*** Exercise inputs ***
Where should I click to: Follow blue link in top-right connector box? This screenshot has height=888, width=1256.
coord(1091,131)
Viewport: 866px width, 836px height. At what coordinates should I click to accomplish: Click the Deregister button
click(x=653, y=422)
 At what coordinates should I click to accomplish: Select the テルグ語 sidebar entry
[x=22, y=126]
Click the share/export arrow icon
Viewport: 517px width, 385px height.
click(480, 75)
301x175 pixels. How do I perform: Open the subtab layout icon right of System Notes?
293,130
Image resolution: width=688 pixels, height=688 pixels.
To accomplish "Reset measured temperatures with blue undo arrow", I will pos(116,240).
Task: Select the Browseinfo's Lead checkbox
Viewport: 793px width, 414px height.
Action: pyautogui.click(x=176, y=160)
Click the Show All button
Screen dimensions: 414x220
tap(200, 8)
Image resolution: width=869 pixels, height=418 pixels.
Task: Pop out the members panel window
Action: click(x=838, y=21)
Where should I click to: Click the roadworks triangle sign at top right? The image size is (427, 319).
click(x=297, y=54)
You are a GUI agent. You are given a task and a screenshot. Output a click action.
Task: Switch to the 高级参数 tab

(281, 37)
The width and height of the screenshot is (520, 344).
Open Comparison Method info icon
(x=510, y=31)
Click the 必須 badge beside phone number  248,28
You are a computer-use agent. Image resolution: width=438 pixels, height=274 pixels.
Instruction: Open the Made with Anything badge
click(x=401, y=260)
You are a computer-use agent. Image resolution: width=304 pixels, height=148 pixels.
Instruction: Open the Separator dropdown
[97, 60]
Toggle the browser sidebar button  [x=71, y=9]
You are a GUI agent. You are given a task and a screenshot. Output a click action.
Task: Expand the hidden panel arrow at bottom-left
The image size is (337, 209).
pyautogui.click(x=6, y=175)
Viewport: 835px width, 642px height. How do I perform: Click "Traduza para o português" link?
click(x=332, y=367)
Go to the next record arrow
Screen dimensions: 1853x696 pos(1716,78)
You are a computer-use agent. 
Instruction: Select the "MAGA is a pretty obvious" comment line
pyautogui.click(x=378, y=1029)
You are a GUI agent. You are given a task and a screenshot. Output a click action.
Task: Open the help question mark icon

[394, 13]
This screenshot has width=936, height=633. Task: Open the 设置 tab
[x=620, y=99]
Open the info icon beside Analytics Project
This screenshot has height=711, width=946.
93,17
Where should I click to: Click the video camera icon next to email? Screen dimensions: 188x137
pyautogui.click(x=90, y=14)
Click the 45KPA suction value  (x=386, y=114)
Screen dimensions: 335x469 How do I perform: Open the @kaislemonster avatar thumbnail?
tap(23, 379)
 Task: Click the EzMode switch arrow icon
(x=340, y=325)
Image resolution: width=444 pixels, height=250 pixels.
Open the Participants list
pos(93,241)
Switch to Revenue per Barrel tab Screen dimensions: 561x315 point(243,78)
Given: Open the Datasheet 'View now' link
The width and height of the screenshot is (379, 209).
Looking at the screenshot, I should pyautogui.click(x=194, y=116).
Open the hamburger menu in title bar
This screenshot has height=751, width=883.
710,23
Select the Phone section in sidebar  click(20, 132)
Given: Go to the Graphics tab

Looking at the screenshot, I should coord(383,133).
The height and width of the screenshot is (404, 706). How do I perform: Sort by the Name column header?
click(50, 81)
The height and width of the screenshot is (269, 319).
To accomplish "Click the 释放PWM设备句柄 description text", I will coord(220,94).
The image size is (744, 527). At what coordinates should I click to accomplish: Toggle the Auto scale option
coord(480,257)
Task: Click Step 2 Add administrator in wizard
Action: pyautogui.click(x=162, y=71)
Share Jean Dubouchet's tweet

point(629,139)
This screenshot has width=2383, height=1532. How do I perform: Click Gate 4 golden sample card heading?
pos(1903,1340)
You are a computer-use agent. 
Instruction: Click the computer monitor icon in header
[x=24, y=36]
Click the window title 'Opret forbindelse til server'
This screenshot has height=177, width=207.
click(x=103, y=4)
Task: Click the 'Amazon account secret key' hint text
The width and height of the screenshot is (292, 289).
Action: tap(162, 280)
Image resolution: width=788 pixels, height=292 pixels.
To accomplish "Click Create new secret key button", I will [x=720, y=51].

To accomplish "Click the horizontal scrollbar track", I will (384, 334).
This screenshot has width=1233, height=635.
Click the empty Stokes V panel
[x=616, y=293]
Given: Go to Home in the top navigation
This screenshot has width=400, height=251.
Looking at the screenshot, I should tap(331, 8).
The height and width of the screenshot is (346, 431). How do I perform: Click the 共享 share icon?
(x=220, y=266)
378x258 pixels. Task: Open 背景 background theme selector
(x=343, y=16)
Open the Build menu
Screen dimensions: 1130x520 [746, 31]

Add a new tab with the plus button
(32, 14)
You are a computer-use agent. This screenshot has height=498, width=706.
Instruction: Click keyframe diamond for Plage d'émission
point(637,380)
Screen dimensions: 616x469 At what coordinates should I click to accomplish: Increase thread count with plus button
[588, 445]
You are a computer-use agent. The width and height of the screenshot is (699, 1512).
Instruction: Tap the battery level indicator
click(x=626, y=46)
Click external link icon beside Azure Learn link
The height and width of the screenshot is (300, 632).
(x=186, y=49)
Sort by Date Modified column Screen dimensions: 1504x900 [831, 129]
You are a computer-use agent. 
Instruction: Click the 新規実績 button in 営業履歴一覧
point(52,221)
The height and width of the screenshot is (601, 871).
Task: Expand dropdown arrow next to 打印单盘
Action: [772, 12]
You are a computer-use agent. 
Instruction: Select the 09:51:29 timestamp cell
*** End of Exercise inputs ***
Instructions to follow:
The records above are to be duplicated word for word.

Solution:
Where should I click to: Follow blue link in top-right connector box? This screenshot has height=888, width=1256.
coord(1091,131)
Viewport: 866px width, 836px height. At what coordinates should I click to accomplish: Click the Deregister button
click(x=653, y=422)
 At what coordinates should I click to accomplish: Select the テルグ語 sidebar entry
[x=22, y=126]
Click the share/export arrow icon
Viewport: 517px width, 385px height.
click(480, 75)
301x175 pixels. How do I perform: Open the subtab layout icon right of System Notes?
293,130
Image resolution: width=688 pixels, height=688 pixels.
To accomplish "Reset measured temperatures with blue undo arrow", I will pos(116,240).
Task: Select the Browseinfo's Lead checkbox
Viewport: 793px width, 414px height.
Action: pyautogui.click(x=176, y=160)
Click the Show All button
Screen dimensions: 414x220
tap(200, 8)
Image resolution: width=869 pixels, height=418 pixels.
Task: Pop out the members panel window
Action: click(x=838, y=21)
Where should I click to: Click the roadworks triangle sign at top right? The image size is (427, 319).
click(x=297, y=54)
You are a GUI agent. You are given a task and a screenshot. Output a click action.
Task: Switch to the 高级参数 tab

(281, 37)
The width and height of the screenshot is (520, 344).
Open Comparison Method info icon
(x=510, y=31)
Click the 必須 badge beside phone number  248,28
You are a computer-use agent. Image resolution: width=438 pixels, height=274 pixels.
Instruction: Open the Made with Anything badge
click(x=401, y=260)
You are a computer-use agent. Image resolution: width=304 pixels, height=148 pixels.
Instruction: Open the Separator dropdown
[97, 60]
Toggle the browser sidebar button  [x=71, y=9]
You are a GUI agent. You are given a task and a screenshot. Output a click action.
Task: Expand the hidden panel arrow at bottom-left
The image size is (337, 209).
pyautogui.click(x=6, y=175)
Viewport: 835px width, 642px height. How do I perform: Click "Traduza para o português" link?
click(x=332, y=367)
Go to the next record arrow
Screen dimensions: 1853x696 pos(1716,78)
You are a computer-use agent. 
Instruction: Select the "MAGA is a pretty obvious" comment line
pyautogui.click(x=378, y=1029)
You are a GUI agent. You are given a task and a screenshot. Output a click action.
Task: Open the help question mark icon

[394, 13]
This screenshot has width=936, height=633. Task: Open the 设置 tab
[x=620, y=99]
Open the info icon beside Analytics Project
This screenshot has height=711, width=946.
93,17
Where should I click to: Click the video camera icon next to email? Screen dimensions: 188x137
pyautogui.click(x=90, y=14)
Click the 45KPA suction value  (x=386, y=114)
Screen dimensions: 335x469 How do I perform: Open the @kaislemonster avatar thumbnail?
tap(23, 379)
 Task: Click the EzMode switch arrow icon
(x=340, y=325)
Image resolution: width=444 pixels, height=250 pixels.
Open the Participants list
pos(93,241)
Switch to Revenue per Barrel tab Screen dimensions: 561x315 point(243,78)
Given: Open the Datasheet 'View now' link
The width and height of the screenshot is (379, 209).
Looking at the screenshot, I should pyautogui.click(x=194, y=116).
Open the hamburger menu in title bar
This screenshot has height=751, width=883.
710,23
Select the Phone section in sidebar  click(20, 132)
Given: Go to the Graphics tab

Looking at the screenshot, I should coord(383,133).
The height and width of the screenshot is (404, 706). How do I perform: Sort by the Name column header?
click(50, 81)
The height and width of the screenshot is (269, 319).
To accomplish "Click the 释放PWM设备句柄 description text", I will coord(220,94).
The image size is (744, 527). At what coordinates should I click to accomplish: Toggle the Auto scale option
coord(480,257)
Task: Click Step 2 Add administrator in wizard
Action: pyautogui.click(x=162, y=71)
Share Jean Dubouchet's tweet

point(629,139)
This screenshot has width=2383, height=1532. How do I perform: Click Gate 4 golden sample card heading?
pos(1903,1340)
You are a computer-use agent. 
Instruction: Click the computer monitor icon in header
[x=24, y=36]
Click the window title 'Opret forbindelse til server'
This screenshot has height=177, width=207.
click(x=103, y=4)
Task: Click the 'Amazon account secret key' hint text
The width and height of the screenshot is (292, 289).
Action: tap(162, 280)
Image resolution: width=788 pixels, height=292 pixels.
To accomplish "Click Create new secret key button", I will [x=720, y=51].

To accomplish "Click the horizontal scrollbar track", I will (384, 334).
This screenshot has width=1233, height=635.
Click the empty Stokes V panel
[x=616, y=293]
Given: Go to Home in the top navigation
This screenshot has width=400, height=251.
Looking at the screenshot, I should tap(331, 8).
The height and width of the screenshot is (346, 431). How do I perform: Click the 共享 share icon?
(x=220, y=266)
378x258 pixels. Task: Open 背景 background theme selector
(x=343, y=16)
Open the Build menu
Screen dimensions: 1130x520 [746, 31]

Add a new tab with the plus button
(32, 14)
You are a computer-use agent. This screenshot has height=498, width=706.
Instruction: Click keyframe diamond for Plage d'émission
point(637,380)
Screen dimensions: 616x469 At what coordinates should I click to accomplish: Increase thread count with plus button
[588, 445]
You are a computer-use agent. The width and height of the screenshot is (699, 1512).
Instruction: Tap the battery level indicator
click(x=626, y=46)
Click external link icon beside Azure Learn link
The height and width of the screenshot is (300, 632).
(x=186, y=49)
Sort by Date Modified column Screen dimensions: 1504x900 [831, 129]
You are a computer-use agent. 
Instruction: Click the 新規実績 button in 営業履歴一覧
point(52,221)
The height and width of the screenshot is (601, 871).
Task: Expand dropdown arrow next to 打印单盘
Action: [772, 12]
You are a computer-use agent. 
Instruction: Select the 09:51:29 timestamp cell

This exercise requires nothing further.